In the new work, The Forty Years War: The Rise and Fall of Neocons, From Nixon to Obama, Colodny and co-author Tom Shactman trace the history of the Neo-Cons. Their astounding thesis is that Nixon was a victim of Neo-Cons machinations. According to Morris, who wrote a preface for the book, Colodny and Shactman provide new information and documentation from the 1970s for a “further revision of what they call the ‘toxic mix of fact, myth and distortions’ in the conventional view of the Watergate scandal, and a stunning revelation of how much Nixon’s historic fall traced to his statesmanship as well as his criminality.”

Nixon was long regarded with suspicion by right wing conservatives after he orchestrated detente with the USSR and reopened the door to China.
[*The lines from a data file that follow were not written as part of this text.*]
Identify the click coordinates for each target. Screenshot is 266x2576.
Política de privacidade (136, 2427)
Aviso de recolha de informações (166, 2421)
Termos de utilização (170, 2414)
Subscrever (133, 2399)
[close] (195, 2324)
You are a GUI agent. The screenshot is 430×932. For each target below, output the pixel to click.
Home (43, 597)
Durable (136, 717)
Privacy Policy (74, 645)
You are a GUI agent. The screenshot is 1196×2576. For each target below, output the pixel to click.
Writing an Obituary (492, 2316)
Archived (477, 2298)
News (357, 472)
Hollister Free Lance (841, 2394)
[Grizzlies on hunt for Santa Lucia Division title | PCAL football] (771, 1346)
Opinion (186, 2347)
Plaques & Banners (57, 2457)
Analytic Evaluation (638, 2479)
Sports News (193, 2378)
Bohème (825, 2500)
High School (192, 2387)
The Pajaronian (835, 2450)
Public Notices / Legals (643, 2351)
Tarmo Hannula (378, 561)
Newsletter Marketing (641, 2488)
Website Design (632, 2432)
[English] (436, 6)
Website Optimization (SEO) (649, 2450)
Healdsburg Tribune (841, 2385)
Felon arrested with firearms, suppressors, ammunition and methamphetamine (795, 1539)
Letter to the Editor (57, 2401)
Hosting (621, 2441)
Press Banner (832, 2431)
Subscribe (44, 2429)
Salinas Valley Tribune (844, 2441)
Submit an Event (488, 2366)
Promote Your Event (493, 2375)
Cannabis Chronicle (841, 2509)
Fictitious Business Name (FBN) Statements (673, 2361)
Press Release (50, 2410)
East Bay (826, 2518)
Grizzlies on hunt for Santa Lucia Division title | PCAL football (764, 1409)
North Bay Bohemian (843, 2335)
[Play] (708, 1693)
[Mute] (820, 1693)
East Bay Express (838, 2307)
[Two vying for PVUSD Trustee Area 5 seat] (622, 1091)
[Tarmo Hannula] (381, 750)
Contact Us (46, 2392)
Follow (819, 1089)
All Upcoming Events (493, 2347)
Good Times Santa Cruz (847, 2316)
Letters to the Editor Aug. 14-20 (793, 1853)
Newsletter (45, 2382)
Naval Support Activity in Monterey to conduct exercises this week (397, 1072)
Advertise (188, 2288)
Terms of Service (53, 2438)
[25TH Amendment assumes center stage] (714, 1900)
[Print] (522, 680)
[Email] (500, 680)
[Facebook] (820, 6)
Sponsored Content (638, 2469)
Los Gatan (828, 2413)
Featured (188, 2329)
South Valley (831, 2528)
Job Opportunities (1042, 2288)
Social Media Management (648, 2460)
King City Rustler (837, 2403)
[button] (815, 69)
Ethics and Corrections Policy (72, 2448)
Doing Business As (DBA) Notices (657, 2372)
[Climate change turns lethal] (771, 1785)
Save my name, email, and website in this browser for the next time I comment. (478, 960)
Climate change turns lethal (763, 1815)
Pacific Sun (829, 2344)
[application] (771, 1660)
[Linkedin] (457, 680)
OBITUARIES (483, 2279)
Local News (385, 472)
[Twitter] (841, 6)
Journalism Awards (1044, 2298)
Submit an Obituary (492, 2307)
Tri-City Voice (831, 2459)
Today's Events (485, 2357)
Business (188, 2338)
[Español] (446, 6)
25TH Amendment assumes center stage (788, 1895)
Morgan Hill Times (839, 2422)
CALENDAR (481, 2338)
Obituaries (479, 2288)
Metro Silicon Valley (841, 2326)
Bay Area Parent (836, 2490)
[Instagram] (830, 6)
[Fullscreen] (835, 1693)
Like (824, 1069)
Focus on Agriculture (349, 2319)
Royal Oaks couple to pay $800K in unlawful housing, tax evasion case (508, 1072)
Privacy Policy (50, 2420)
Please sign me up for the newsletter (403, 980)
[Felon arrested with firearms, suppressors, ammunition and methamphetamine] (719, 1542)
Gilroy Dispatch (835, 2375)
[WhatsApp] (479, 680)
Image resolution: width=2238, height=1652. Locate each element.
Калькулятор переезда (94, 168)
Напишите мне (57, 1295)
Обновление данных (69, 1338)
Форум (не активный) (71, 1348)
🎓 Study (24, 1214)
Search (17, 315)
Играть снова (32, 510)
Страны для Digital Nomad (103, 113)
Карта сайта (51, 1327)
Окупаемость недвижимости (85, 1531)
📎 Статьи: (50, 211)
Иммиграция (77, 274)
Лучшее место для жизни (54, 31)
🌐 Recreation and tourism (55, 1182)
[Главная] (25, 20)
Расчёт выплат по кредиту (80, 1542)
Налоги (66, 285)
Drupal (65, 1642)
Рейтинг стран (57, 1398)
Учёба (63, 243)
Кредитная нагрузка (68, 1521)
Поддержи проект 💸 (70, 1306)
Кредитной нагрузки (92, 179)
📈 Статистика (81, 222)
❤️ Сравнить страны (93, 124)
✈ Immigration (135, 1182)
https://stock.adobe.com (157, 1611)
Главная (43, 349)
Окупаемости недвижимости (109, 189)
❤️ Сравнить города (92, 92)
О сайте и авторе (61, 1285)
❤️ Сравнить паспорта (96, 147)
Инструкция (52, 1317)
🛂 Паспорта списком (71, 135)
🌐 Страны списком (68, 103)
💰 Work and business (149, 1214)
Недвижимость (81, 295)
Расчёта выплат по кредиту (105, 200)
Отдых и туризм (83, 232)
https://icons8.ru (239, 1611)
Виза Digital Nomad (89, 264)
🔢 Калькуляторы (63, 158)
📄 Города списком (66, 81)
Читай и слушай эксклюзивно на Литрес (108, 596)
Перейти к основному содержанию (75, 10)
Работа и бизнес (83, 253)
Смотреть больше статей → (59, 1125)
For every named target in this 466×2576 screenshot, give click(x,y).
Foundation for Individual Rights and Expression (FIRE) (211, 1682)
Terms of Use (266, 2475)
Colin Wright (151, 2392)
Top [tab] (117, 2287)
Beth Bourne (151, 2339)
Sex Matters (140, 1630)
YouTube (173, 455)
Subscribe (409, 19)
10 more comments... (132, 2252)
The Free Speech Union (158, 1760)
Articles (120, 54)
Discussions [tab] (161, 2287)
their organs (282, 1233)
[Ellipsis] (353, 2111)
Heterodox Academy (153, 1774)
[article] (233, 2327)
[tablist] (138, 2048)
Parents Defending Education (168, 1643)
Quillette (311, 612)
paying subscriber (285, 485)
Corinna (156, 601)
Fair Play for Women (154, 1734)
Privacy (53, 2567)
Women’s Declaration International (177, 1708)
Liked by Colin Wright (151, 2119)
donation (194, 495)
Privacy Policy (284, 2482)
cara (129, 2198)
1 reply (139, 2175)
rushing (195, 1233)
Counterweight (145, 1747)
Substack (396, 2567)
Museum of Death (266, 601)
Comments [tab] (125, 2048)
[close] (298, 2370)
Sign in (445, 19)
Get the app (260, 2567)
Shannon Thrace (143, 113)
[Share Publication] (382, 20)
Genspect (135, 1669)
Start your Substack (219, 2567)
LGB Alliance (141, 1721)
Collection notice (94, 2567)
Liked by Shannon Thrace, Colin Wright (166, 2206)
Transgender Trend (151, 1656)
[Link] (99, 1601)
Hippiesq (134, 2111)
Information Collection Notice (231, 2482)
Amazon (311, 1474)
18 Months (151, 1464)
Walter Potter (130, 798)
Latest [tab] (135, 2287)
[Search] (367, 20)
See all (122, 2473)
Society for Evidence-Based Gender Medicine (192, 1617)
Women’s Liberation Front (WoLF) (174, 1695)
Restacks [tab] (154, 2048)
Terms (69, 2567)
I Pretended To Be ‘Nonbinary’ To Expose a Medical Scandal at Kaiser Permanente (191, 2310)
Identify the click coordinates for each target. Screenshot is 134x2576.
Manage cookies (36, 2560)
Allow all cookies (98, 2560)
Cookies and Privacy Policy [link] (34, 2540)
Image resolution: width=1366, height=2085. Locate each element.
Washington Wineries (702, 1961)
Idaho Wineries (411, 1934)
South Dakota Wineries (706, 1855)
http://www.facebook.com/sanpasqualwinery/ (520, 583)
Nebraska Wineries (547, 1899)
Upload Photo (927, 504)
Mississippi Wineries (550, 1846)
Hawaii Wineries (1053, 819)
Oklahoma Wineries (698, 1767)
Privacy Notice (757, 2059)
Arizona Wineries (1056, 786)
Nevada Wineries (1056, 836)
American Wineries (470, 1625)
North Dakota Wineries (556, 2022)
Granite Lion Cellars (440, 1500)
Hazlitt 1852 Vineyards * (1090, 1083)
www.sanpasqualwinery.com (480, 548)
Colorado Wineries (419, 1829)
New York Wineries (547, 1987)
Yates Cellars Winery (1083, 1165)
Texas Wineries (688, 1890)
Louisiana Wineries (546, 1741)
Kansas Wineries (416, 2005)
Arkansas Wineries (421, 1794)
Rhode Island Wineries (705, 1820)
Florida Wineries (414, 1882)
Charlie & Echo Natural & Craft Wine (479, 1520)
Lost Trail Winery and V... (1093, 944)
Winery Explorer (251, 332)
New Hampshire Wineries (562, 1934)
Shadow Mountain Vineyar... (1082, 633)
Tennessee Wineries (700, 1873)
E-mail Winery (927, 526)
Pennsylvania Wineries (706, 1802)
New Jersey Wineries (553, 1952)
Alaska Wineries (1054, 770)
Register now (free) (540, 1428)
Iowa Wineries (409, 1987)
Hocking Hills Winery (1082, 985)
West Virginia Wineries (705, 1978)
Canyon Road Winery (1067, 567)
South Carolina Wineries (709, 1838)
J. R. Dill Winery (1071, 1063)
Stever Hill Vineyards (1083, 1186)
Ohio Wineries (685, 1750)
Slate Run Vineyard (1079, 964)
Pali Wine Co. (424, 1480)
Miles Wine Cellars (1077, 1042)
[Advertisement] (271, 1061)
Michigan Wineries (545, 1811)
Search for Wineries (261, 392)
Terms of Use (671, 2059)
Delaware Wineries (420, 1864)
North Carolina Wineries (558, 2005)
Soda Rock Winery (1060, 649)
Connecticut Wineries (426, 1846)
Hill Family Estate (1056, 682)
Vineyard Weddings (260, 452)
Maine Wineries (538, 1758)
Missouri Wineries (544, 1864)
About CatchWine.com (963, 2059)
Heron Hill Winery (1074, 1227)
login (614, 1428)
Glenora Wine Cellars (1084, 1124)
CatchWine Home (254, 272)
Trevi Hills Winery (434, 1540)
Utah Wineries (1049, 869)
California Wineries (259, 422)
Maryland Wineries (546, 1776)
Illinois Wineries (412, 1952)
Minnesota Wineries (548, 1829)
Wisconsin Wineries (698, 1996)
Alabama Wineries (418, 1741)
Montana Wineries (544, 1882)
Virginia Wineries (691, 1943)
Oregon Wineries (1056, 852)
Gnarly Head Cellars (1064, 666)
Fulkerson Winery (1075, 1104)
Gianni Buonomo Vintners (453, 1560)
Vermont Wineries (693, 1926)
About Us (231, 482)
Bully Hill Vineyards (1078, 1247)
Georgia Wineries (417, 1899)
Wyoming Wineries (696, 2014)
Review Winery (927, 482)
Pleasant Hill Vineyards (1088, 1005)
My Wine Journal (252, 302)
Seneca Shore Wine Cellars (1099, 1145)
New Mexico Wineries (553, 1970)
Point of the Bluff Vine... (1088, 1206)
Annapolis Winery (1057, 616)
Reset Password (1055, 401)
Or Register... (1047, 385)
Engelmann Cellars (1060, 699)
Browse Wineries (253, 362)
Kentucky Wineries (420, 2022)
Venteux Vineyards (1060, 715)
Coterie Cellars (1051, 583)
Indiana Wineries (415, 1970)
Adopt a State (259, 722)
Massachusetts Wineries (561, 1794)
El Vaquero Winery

That much is well-known. What Colodny argues is that early Neo-Cons, beginning with the powerful but obscure Fritz G. A. Kraemer, worked in the shadows to undermine his policies and overturn them. Later these same figures opposed Reagan's overtures to Gorbachev. Eventually, under Bush, they finally seized the reins of power and reoriented American foreign policy, winning the foreign policy war they had waged for forty years, a scandal in the eyes of Morris and Colodny. “The hold of Old World tribalism over Washington’s foreign policy through the second half of the twentieth century,” writes Morris, “and the start of the twenty-first is one of the great unacknowledged scandals in American governance.” Complains Morris:

[Neo-Conservatives] base self-promotion and intellectual emptiness would have been merely pathetic if it had not been paid for in a burst of blood in West Baghdad or the Helmand Valley, in hours of cemetery tears and years of hospital agony, in the squandering of national treasure from which, unlike the previous four decades of waste and plunder, there will be no escape.

In this new history of the last forty years, Richard Nixon, long the villain of our history, becomes a kind of hero martyred on the altar of his practical approach to foreign policy. Should others like Morris see virtues in Colodny's account, both Colodny and Nixon could see their reputations rise.